Saturday, August 8, 2009

Daily Kos Diary: Sad, But Boy, Does It Home For Me!

This is a sad story that reminds all too painfully of what two of my relatives went through before they died.
Both of my relatives had a terminal condition that called for hospice care in the hours (in one case) and months (in the other) before they died.
The story I saw today in Daily Kos had an eeringly similar ring. Sadly (due to my own stupidity), I made some careless mistakes with some of the site's buttons, something that prevented me from recommending his diary on the Kos site.
Really, however, this well-written piece struck home in many ways, not only reminding me of what my two relatives went through, but also of the efforts by right-wing disinformation specialists to defame the whole concept of hospice care by parroting outright lies about how President Obama's healthcare proposal calls for the "euthanizing" of seniors and others.
The beginning of the diary captured my thoughts:
My Dad was a great guy: quiet, hardworking, honest, and kind. He drove a dump-truck for a road construction company, and was a card-carrying Teamster for most of his working life. He died last night at around 6:30 PM, less than two weeks after my Mom passed away in the hospital after a short illness. So let me tell you that when it comes to health care in the United States, Medicare, and hospice care, I know up-close-and-personal how badly our system needs to be reformed. And, to be honest, I have been ranting about this from time to time over the last two weeks, never intending to turn any of my thoughts into a diary here. (I usually just post about food safety law here.) But when I saw the most recent lies and inanities from Sarah Palin, when she said that "parents...will have to stand in front of Obama's 'death panel' so his bureaucrats can decide, based on a subjective judgment of their 'level of productivity in society,' whether they are worthy of health care," I knew that I had to say something here, especially about end-of-life planning and hospice care.

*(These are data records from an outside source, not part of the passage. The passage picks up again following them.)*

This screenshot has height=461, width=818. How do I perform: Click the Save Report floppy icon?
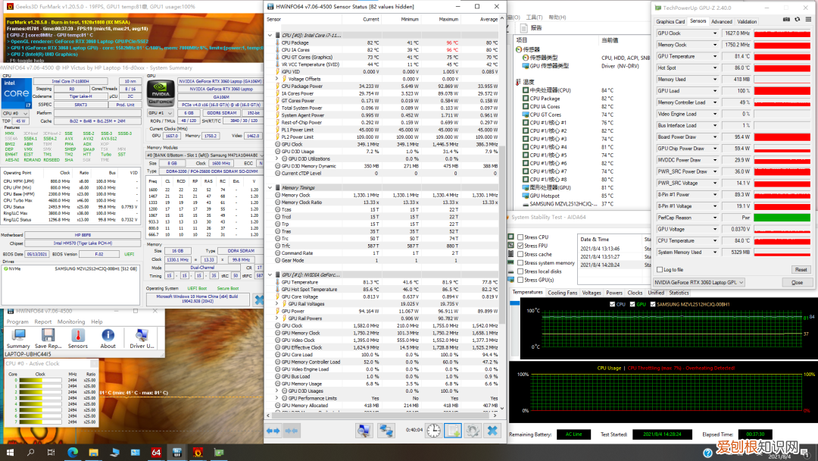48,336
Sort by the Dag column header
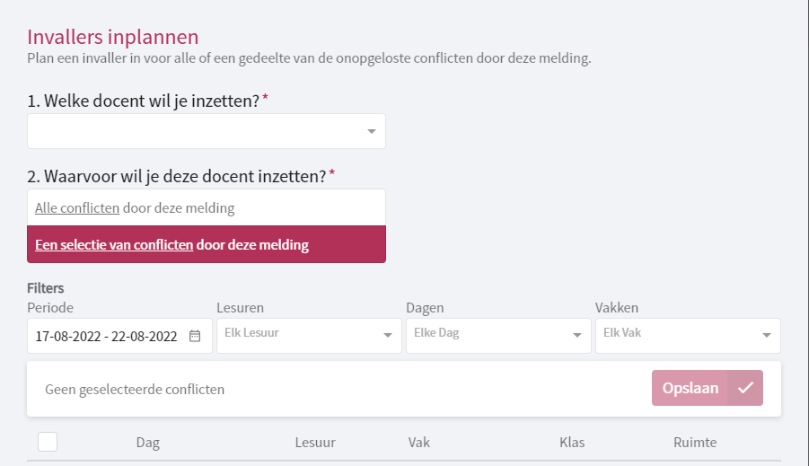Screen dimensions: 809x466 click(x=148, y=443)
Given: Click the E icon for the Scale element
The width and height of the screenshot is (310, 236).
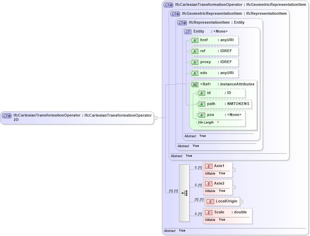Looking at the screenshot, I should (209, 212).
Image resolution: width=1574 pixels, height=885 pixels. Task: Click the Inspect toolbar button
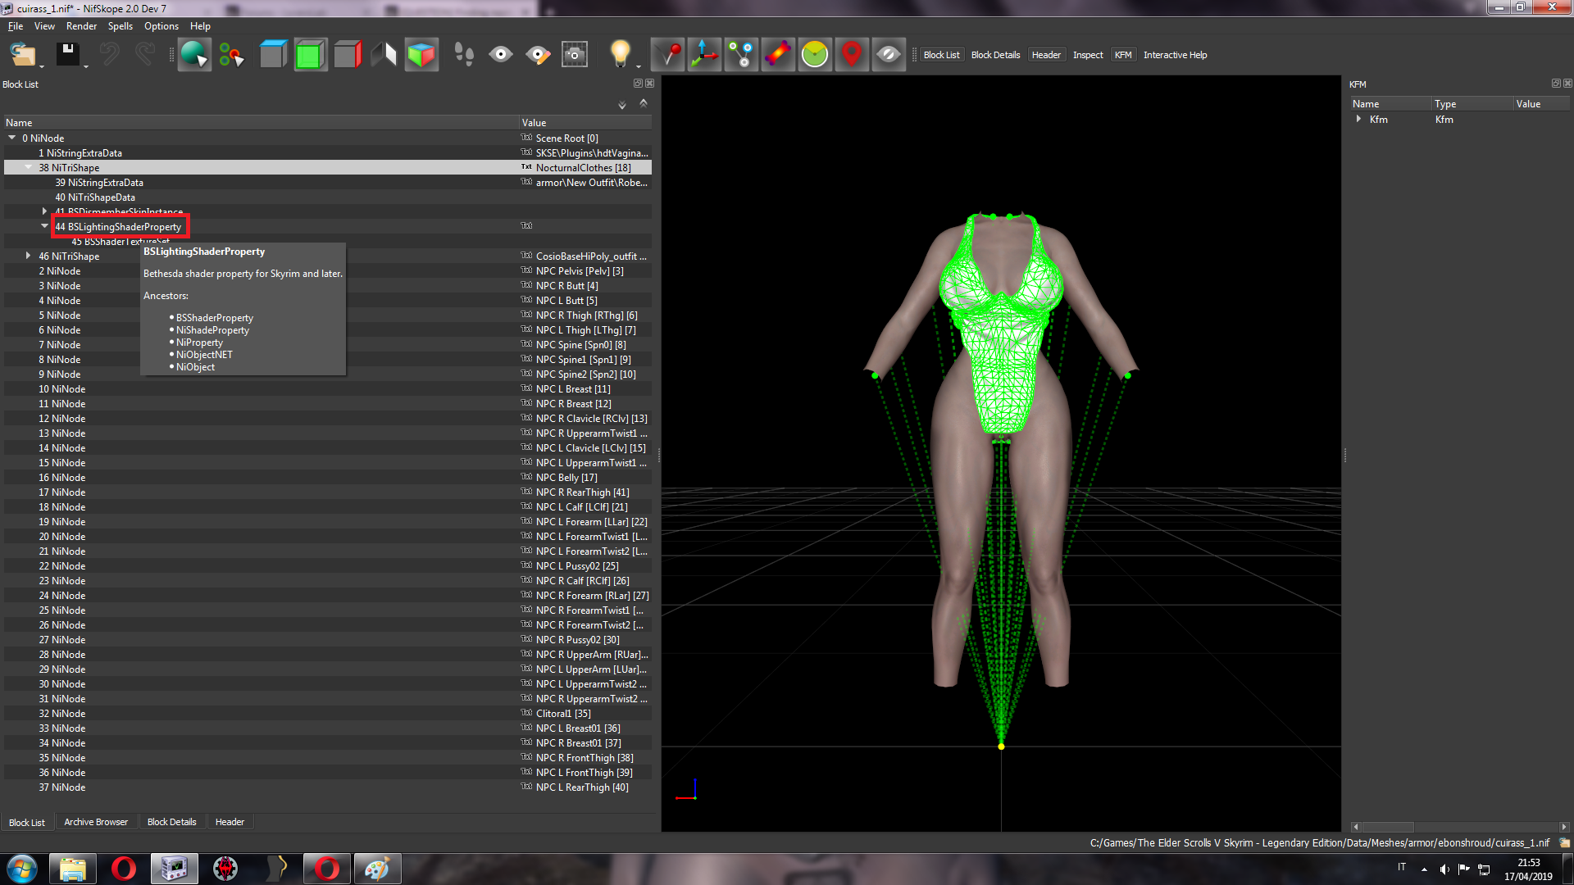pos(1088,55)
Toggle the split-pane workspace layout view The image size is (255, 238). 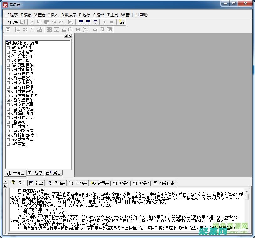point(95,22)
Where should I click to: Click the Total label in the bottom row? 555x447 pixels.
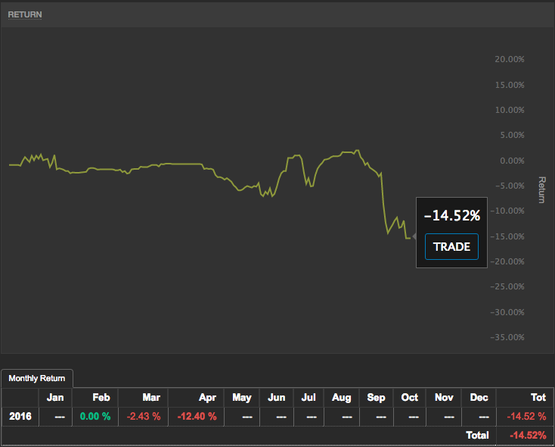pyautogui.click(x=476, y=435)
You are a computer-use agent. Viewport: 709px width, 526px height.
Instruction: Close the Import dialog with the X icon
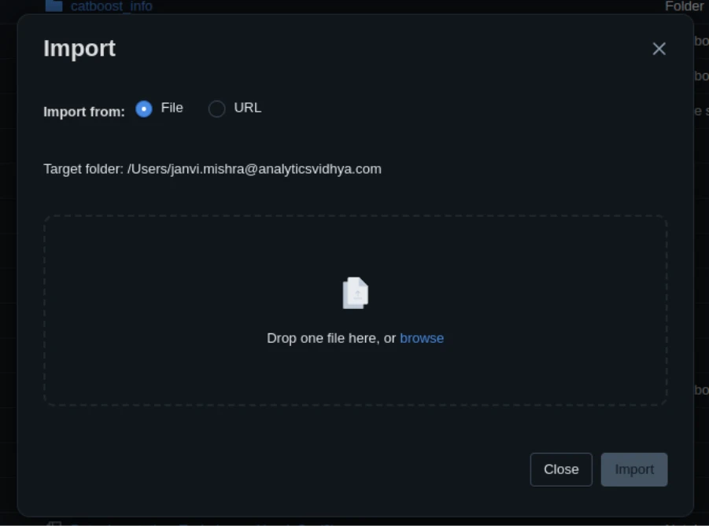click(x=659, y=49)
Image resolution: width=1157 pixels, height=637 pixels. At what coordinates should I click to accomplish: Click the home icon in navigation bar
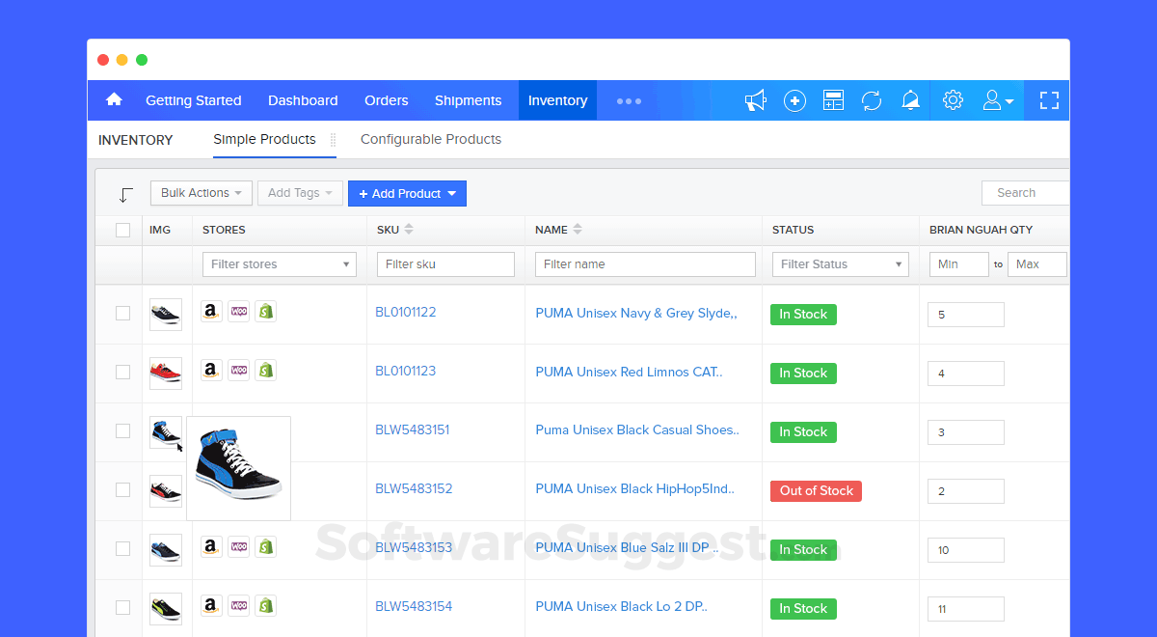click(114, 100)
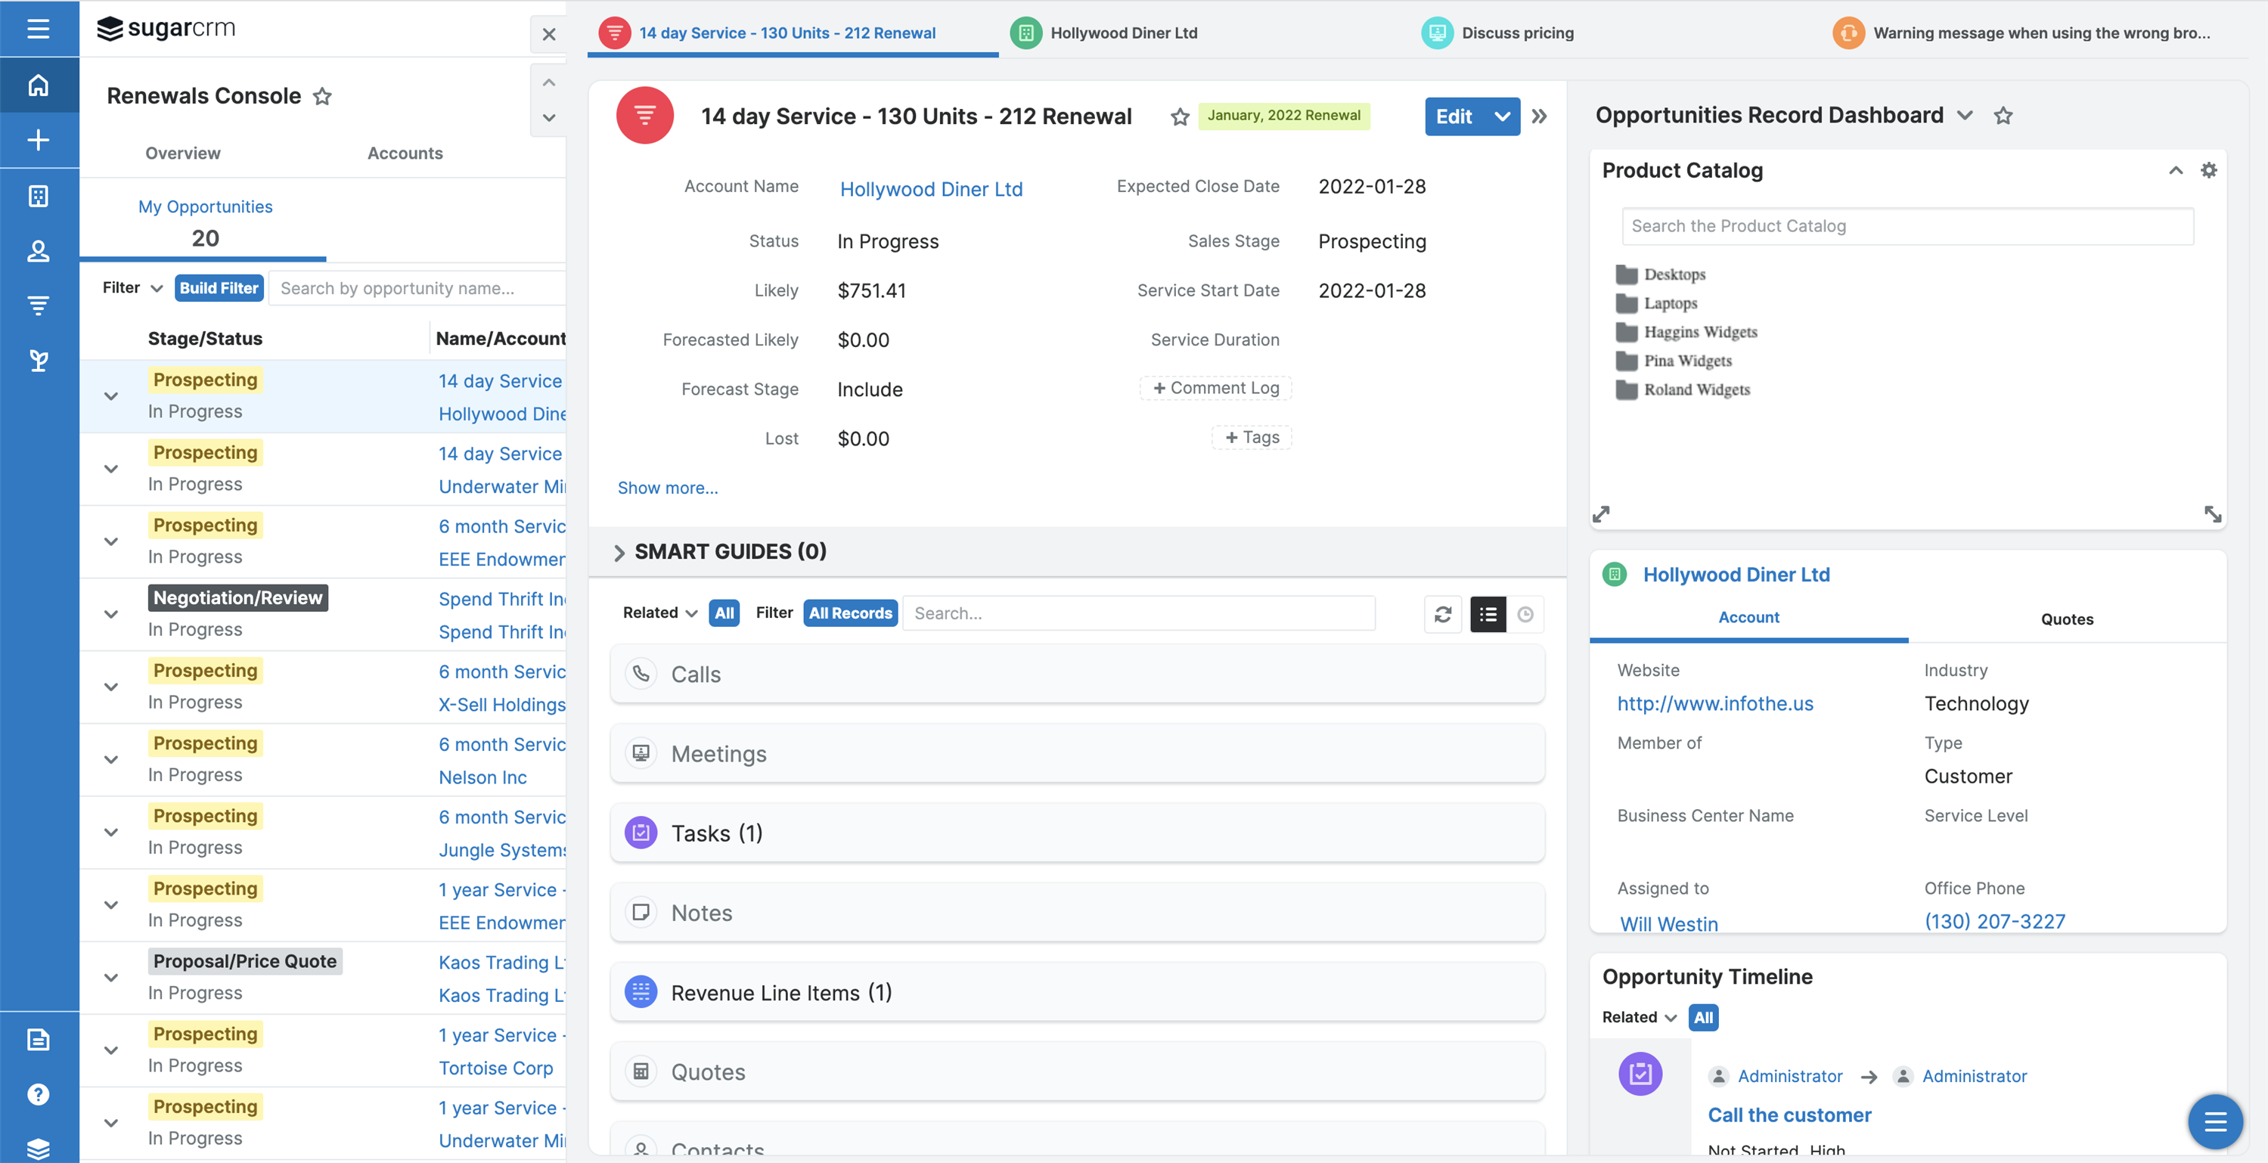Open the Quotes tab in account dashlet

[x=2066, y=619]
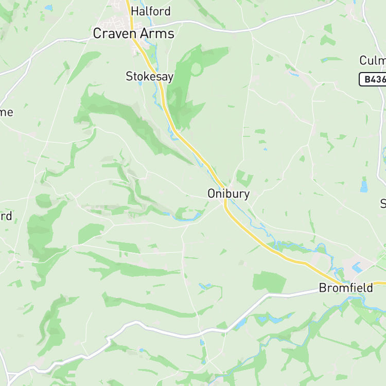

The last words of this beginning couldn't have been clearer about what we're really talking about. We're talking about hospice care, something that can be most valuable for families with loved ones having to deal with terminal conditions and their aftermath.
What Sarah Palin talked about was an outright lie. There's NONE of what Palin claimed was in the bill.
What was really in the bill was what this Daily Kos diarist described in all too vivid detail.
I sympathize with the diarist entirely, and I'm more determined to see that the right-wing intimidation and disinformation machine get thrown out of business for good and that real healthcare reform with a robust public option get passed by Congress once it convenes again.